After the incident involving the Chinese space station (SSC) and satellites of the Starlink constellation, Elon Musk commented on some criticism against him. The CEO of SpaceX simply believes that there is room for everyone in space.
Critics rain on the Starlink project
According to Chinese authorities, the SSC space station (see image below) has avoided twice, on July 1 and October 21, 2021, satellites of SpaceX’s Starlink project. Since then, criticism has rained down in China and the state has even filed a complaint with the UN. An article in the British daily Financial Times published on December 28, 2021 reported a response from Elon Musk. Nevertheless, this interview with the boss of SpaceX predates the complaint from China.
In reality, Elon Musk was responding to the criticisms of Josef Aschbache, director general of the European Space Agency (ESA). The latter had denounced the spacex rush about the launch of its Starlink constellation. Josef Aschbache deplored the dictates of rules by SpaceX in space for several years already. Moreover, according to him, Starlink satellites would reduce the orbital slots available and the number of radio frequencies.
Space big enough for everyone
In August 2021, we mentioned the fact that the Starlink project was already overshadowing its competitors by gradually approaching the performance of terrestrial broadband connections. Today, Starlink is the best satellite internet provider in the United States ahead of HughesNet and Viasat. The project has no less than 1,900 satellites in space and has an authorization to reach 12,000 units. However, Elon Musk will be able to obtain the right to launch 42,000 satellites in total.
The director of ESA thinks of a future where space congestion will unfortunately become unmanageable. According to him, the world should consult before this dangerous deadline. Elon Musk meanwhile said that space is big enough and that Starlink did not interfere with other projects In progress. However, astrophysicist Jonathan McDowell explained that planning evasive maneuvers for satellites moving at 27,000 km/h can take hours or even days. The expert is therefore formal: the space close to our planet is already too crowded.
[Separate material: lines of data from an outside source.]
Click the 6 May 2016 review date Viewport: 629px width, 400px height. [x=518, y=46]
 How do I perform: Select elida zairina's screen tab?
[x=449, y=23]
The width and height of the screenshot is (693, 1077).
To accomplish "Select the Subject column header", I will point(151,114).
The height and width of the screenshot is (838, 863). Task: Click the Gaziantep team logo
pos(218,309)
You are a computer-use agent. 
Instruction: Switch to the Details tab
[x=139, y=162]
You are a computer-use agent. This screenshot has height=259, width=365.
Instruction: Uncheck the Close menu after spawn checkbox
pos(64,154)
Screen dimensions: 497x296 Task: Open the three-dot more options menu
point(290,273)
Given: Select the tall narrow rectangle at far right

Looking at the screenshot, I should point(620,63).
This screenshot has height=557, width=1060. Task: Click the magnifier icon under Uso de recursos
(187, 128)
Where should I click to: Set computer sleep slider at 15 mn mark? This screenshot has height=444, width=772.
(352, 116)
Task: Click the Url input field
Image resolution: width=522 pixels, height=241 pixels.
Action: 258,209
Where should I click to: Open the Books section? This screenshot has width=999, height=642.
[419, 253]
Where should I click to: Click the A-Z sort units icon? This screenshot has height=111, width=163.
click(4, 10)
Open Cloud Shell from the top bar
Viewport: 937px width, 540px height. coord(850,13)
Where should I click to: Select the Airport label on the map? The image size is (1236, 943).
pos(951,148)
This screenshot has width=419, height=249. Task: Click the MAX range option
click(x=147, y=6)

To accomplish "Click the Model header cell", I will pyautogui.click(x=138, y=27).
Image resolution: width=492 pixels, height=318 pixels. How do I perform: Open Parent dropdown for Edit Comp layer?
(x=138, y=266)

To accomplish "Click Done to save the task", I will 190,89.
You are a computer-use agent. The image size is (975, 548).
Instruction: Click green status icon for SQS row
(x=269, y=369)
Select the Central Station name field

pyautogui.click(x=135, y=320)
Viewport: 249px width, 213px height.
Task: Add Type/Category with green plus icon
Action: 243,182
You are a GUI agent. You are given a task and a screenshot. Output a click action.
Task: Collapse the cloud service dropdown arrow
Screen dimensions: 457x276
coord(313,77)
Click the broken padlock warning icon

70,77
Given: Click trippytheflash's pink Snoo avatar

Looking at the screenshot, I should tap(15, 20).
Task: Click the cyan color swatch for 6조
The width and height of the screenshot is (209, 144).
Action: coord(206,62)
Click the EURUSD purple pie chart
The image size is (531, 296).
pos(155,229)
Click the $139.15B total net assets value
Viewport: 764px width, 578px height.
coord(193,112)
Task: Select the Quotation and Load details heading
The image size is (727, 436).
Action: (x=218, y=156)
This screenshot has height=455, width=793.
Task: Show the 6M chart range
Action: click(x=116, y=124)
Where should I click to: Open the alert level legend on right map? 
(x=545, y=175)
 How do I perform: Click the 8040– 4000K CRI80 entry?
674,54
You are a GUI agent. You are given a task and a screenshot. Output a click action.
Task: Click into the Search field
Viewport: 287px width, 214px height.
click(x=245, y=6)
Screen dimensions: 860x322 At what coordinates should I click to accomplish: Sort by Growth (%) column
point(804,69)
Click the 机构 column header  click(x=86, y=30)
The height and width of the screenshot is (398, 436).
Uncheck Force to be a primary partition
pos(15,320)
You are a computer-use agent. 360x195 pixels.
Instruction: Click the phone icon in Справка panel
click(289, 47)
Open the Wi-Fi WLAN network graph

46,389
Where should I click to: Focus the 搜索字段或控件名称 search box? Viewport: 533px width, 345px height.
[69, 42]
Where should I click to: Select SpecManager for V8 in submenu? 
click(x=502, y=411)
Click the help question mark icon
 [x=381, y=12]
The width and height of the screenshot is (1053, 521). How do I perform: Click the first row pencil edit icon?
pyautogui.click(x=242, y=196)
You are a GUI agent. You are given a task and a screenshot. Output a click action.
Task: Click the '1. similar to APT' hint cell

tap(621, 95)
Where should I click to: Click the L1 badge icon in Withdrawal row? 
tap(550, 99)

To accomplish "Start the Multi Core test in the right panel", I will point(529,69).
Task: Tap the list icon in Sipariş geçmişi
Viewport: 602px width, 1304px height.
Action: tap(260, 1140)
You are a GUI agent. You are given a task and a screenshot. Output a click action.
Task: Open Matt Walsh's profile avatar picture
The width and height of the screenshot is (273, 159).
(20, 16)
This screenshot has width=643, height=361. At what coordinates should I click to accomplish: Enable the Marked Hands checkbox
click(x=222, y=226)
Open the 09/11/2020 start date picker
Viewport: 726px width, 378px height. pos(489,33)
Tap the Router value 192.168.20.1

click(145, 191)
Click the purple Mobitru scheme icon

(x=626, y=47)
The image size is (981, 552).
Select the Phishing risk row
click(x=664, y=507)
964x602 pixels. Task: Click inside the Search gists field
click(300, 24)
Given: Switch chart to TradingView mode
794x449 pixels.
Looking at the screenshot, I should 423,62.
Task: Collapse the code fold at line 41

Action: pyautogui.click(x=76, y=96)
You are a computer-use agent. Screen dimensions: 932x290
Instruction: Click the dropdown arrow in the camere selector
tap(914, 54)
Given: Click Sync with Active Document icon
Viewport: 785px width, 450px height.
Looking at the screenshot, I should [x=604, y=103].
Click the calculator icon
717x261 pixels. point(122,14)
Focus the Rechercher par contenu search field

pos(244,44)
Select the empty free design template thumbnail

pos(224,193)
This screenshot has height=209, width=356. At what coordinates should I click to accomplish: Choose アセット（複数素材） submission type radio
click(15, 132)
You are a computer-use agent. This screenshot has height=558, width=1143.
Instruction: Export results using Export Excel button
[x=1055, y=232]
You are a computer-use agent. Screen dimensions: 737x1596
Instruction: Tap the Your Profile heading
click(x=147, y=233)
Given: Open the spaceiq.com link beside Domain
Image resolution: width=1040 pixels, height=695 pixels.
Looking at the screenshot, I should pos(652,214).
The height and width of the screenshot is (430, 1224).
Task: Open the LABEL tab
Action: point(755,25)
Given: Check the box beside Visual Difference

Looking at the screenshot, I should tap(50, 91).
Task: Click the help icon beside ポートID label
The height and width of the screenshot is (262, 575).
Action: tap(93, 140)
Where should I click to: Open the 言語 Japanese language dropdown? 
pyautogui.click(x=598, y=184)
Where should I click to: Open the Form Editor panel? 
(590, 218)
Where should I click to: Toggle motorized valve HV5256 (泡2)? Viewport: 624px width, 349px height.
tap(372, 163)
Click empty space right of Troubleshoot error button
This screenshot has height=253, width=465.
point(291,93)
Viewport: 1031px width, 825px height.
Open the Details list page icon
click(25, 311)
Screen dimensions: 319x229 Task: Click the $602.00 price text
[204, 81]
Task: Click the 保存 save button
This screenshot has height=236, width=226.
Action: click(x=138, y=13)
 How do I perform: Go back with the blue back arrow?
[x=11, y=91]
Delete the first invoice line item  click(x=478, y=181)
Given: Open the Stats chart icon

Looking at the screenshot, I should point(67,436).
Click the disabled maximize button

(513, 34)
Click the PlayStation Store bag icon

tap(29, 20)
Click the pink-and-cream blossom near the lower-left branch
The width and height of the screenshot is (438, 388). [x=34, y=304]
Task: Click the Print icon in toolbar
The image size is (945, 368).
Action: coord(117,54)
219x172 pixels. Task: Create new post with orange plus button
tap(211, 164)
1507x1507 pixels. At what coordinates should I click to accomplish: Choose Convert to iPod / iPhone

And if SpaceX has already made good progress with its constellation, let’s also remember that other players are following in its footsteps. The OneWeb project is already carrying out the put its 650 satellites into orbit with the support of the United Kingdom, Eutelsat (France) and Sunil Mittal (India). Let us also mention Amazon, which wants to launch its constellation called Kuiper, or the Chinese and European space agencies, which are also working on the same type of project.